- [Stated goal]:
Please rewrite the data below, substituting "Screenshot size" for every occurrence of "Image resolution" and keeping everything else unchanged.

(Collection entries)
● ● ● ●
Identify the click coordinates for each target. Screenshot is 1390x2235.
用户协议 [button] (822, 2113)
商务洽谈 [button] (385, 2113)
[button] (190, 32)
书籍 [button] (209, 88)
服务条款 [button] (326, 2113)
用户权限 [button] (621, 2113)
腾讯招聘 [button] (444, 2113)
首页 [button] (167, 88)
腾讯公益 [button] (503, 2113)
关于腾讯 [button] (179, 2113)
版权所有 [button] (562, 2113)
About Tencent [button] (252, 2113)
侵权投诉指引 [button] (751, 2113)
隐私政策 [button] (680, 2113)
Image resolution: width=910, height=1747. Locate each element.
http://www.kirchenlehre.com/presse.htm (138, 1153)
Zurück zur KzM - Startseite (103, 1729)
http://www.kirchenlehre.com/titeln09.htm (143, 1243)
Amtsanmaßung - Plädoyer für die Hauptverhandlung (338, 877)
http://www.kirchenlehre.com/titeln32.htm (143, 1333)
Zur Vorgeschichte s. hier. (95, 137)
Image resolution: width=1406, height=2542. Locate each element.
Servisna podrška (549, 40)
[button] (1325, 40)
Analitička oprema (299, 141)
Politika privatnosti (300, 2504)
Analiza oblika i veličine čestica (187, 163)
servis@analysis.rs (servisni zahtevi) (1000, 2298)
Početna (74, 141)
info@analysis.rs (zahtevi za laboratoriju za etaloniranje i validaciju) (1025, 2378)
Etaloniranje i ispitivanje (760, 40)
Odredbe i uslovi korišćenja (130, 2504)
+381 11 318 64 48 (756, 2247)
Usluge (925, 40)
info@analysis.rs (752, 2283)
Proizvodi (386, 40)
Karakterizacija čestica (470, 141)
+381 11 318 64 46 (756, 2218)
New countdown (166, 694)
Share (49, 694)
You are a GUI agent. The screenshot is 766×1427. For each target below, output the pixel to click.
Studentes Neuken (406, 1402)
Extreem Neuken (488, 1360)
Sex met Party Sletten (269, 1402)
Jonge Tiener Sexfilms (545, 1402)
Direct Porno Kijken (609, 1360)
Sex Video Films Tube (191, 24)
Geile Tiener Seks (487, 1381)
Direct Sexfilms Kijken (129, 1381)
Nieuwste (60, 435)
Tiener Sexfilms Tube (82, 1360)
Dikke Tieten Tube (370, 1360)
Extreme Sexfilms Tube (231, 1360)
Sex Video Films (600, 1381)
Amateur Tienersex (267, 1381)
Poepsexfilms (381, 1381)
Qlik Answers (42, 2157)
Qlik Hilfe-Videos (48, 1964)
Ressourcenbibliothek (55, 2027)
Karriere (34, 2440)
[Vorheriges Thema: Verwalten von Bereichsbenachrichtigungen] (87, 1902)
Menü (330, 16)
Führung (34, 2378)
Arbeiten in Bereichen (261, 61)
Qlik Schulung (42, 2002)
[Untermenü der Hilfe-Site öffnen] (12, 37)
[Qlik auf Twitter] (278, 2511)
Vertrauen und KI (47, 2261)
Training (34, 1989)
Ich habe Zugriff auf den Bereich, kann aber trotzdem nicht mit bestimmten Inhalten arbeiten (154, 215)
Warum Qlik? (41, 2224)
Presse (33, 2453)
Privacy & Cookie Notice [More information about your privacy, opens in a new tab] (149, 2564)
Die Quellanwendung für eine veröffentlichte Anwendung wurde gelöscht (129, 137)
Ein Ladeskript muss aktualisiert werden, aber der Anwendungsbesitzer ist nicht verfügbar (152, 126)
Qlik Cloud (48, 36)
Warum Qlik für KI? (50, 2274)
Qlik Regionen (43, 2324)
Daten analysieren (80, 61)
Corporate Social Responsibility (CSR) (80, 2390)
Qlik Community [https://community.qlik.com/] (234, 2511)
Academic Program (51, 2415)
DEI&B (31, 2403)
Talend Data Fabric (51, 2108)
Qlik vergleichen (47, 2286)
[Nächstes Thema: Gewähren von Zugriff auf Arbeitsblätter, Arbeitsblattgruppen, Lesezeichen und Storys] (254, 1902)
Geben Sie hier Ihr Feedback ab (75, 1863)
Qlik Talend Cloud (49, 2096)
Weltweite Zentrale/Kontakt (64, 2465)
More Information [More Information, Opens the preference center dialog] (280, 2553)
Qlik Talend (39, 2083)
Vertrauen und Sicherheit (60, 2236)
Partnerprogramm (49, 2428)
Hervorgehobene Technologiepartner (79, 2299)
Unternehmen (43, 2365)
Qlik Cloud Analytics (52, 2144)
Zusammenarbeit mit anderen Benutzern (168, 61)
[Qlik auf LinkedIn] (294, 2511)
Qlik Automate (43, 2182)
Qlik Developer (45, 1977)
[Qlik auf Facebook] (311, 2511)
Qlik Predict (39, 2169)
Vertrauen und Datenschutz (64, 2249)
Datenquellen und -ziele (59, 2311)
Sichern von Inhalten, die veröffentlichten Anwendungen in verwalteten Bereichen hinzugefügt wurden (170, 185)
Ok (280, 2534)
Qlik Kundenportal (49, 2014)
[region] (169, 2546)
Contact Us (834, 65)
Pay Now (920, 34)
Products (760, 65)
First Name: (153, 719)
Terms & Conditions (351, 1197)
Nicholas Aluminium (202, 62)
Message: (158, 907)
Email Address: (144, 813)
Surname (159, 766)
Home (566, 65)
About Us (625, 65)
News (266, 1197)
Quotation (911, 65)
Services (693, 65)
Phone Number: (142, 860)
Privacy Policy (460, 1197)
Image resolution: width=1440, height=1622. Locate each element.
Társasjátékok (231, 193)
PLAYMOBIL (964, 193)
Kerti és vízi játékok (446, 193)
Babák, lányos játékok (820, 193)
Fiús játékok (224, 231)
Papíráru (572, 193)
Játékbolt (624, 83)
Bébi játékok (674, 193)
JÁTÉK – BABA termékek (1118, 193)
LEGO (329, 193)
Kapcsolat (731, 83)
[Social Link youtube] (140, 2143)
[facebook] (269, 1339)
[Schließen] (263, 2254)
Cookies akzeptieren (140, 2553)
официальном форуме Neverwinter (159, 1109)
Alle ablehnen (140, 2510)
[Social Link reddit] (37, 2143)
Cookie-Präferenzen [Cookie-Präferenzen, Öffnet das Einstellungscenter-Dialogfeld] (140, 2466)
● ● ● ●
- [Written solution]:
Identify the click coordinates for each target. Screenshot is 1390x2235.
用户协议 [button] (822, 2113)
商务洽谈 [button] (385, 2113)
[button] (190, 32)
书籍 [button] (209, 88)
服务条款 [button] (326, 2113)
用户权限 [button] (621, 2113)
腾讯招聘 [button] (444, 2113)
首页 [button] (167, 88)
腾讯公益 [button] (503, 2113)
关于腾讯 [button] (179, 2113)
版权所有 [button] (562, 2113)
About Tencent [button] (252, 2113)
侵权投诉指引 [button] (751, 2113)
隐私政策 [button] (680, 2113)
Screenshot size: width=910, height=1747. Locate each element.
http://www.kirchenlehre.com/presse.htm (138, 1153)
Zurück zur KzM - Startseite (103, 1729)
http://www.kirchenlehre.com/titeln09.htm (143, 1243)
Amtsanmaßung - Plädoyer für die Hauptverhandlung (338, 877)
http://www.kirchenlehre.com/titeln32.htm (143, 1333)
Zur Vorgeschichte s. hier. (95, 137)
Screenshot size: width=1406, height=2542. Locate each element.
Servisna podrška (549, 40)
[button] (1325, 40)
Analitička oprema (299, 141)
Politika privatnosti (300, 2504)
Analiza oblika i veličine čestica (187, 163)
servis@analysis.rs (servisni zahtevi) (1000, 2298)
Početna (74, 141)
info@analysis.rs (zahtevi za laboratoriju za etaloniranje i validaciju) (1025, 2378)
Etaloniranje i ispitivanje (760, 40)
Odredbe i uslovi korišćenja (130, 2504)
+381 11 318 64 48 (756, 2247)
Usluge (925, 40)
info@analysis.rs (752, 2283)
Proizvodi (386, 40)
Karakterizacija čestica (470, 141)
+381 11 318 64 46 (756, 2218)
New countdown (166, 694)
Share (49, 694)
You are a GUI agent. The screenshot is 766×1427. For each target below, output the pixel to click.
Studentes Neuken (406, 1402)
Extreem Neuken (488, 1360)
Sex met Party Sletten (269, 1402)
Jonge Tiener Sexfilms (545, 1402)
Direct Porno Kijken (609, 1360)
Sex Video Films Tube (191, 24)
Geile Tiener Seks (487, 1381)
Direct Sexfilms Kijken (129, 1381)
Nieuwste (60, 435)
Tiener Sexfilms Tube (82, 1360)
Dikke Tieten Tube (370, 1360)
Extreme Sexfilms Tube (231, 1360)
Sex Video Films (600, 1381)
Amateur Tienersex (267, 1381)
Poepsexfilms (381, 1381)
Qlik Answers (42, 2157)
Qlik Hilfe-Videos (48, 1964)
Ressourcenbibliothek (55, 2027)
Karriere (34, 2440)
[Vorheriges Thema: Verwalten von Bereichsbenachrichtigungen] (87, 1902)
Menü (330, 16)
Führung (34, 2378)
Arbeiten in Bereichen (261, 61)
Qlik Schulung (42, 2002)
[Untermenü der Hilfe-Site öffnen] (12, 37)
[Qlik auf Twitter] (278, 2511)
Vertrauen und KI (47, 2261)
Training (34, 1989)
Ich habe Zugriff auf den Bereich, kann aber trotzdem nicht mit bestimmten Inhalten arbeiten (154, 215)
Warum Qlik? (41, 2224)
Presse (33, 2453)
Privacy & Cookie Notice [More information about your privacy, opens in a new tab] (149, 2564)
Die Quellanwendung für eine veröffentlichte Anwendung wurde gelöscht (129, 137)
Ein Ladeskript muss aktualisiert werden, aber der Anwendungsbesitzer ist nicht verfügbar (152, 126)
Qlik Cloud (48, 36)
Warum Qlik für KI? (50, 2274)
Qlik Regionen (43, 2324)
Daten analysieren (80, 61)
Corporate Social Responsibility (CSR) (80, 2390)
Qlik Community [https://community.qlik.com/] (234, 2511)
Academic Program (51, 2415)
DEI&B (31, 2403)
Talend Data Fabric (51, 2108)
Qlik vergleichen (47, 2286)
[Nächstes Thema: Gewähren von Zugriff auf Arbeitsblätter, Arbeitsblattgruppen, Lesezeichen und Storys] (254, 1902)
Geben Sie hier Ihr Feedback ab (75, 1863)
Qlik Talend Cloud (49, 2096)
Weltweite Zentrale/Kontakt (64, 2465)
More Information [More Information, Opens the preference center dialog] (280, 2553)
Qlik Talend (39, 2083)
Vertrauen und Sicherheit (60, 2236)
Partnerprogramm (49, 2428)
Hervorgehobene Technologiepartner (79, 2299)
Unternehmen (43, 2365)
Qlik Cloud Analytics (52, 2144)
Zusammenarbeit mit anderen Benutzern (168, 61)
[Qlik auf LinkedIn] (294, 2511)
Qlik Automate (43, 2182)
Qlik Developer (45, 1977)
[Qlik auf Facebook] (311, 2511)
Qlik Predict (39, 2169)
Vertrauen und Datenschutz (64, 2249)
Datenquellen und -ziele (59, 2311)
Sichern von Inhalten, die veröffentlichten Anwendungen in verwalteten Bereichen hinzugefügt wurden (170, 185)
Ok (280, 2534)
Qlik Kundenportal (49, 2014)
[region] (169, 2546)
Contact Us (834, 65)
Pay Now (920, 34)
Products (760, 65)
First Name: (153, 719)
Terms & Conditions (351, 1197)
Nicholas Aluminium (202, 62)
Message: (158, 907)
Email Address: (144, 813)
Surname (159, 766)
Home (566, 65)
About Us (625, 65)
News (266, 1197)
Quotation (911, 65)
Services (693, 65)
Phone Number: (142, 860)
Privacy Policy (460, 1197)
Screenshot size: width=1440, height=1622. Locate each element.
Társasjátékok (231, 193)
PLAYMOBIL (964, 193)
Kerti és vízi játékok (446, 193)
Babák, lányos játékok (820, 193)
Fiús játékok (224, 231)
Papíráru (572, 193)
Játékbolt (624, 83)
Bébi játékok (674, 193)
JÁTÉK – BABA termékek (1118, 193)
LEGO (329, 193)
Kapcsolat (731, 83)
[Social Link youtube] (140, 2143)
[facebook] (269, 1339)
[Schließen] (263, 2254)
Cookies akzeptieren (140, 2553)
официальном форуме Neverwinter (159, 1109)
Alle ablehnen (140, 2510)
[Social Link reddit] (37, 2143)
Cookie-Präferenzen [Cookie-Präferenzen, Öffnet das Einstellungscenter-Dialogfeld] (140, 2466)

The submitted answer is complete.